O projeto socialista entregue no Parlamento prevê o regresso do horário de trabalho na Função Pública às 35 horas semanais (sete horas por dia). O projeto-lei entregue pelo grupo parlamentar socialista prevê contudo que o novo horário só entre em vigor a 1 de julho de 2016, de acordo com o documento citado pelo Correio da Manhã que foi entregue no Parlamento.

A legislação proposta refere o objetivo de “dar cumprimento ao programa do governo”, mas não faz referência explícita ao compromisso assumido no mesmo documento, segundo o qual o fim das 40 horas semanais não deverá representar um acréscimo de encargos para o Estado.

O regresso ao regime das 35 horas semanais de período normal de trabalho para os trabalhadores em funções públicas sem implicar aumento dos custos globais com pessoal.”

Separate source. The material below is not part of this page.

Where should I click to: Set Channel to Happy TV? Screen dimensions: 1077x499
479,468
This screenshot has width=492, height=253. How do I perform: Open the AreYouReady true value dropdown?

O projeto dos socialistas confere contudo ao governo um prazo de 90 dias para regulamentar os procedimentos necessários à aplicação do novo período normal de trabalho no Estado, onde poderão ficar definidas as condições para evitar um aumento de custos. O alargamento do horário da função pública para as 40 horas foi aprovado pelo anterior governo, durante o período da troika, tendo sido sempre combatido pelas autarquias que conseguiram ver reconhecido pelo Tribunal Constitucional o direito de definirem o seu próprio horário de trabalho.

O regresso às 35 horas semanais no Estado será discutido na próxima quarta-feira no Parlamento, sendo que o Bloco e o Partido Comunista também apresentaram projetos para repor as 35 horas no Estado. No entanto, os partidos à esquerda propõe que a medida entre em vigor mais cedo, no máximo 30 dias a seguir à sua publicação.

O projeto socialista justifica a iniciativa com a “estratégia de valorização do exercício de funções públicas”, que levou já à reversão de outras medidas aprovadas pelo anterior executivo, como a eliminação gradual da redução dos salários dos funcionários públicos e a revogação do modelo de requalificação.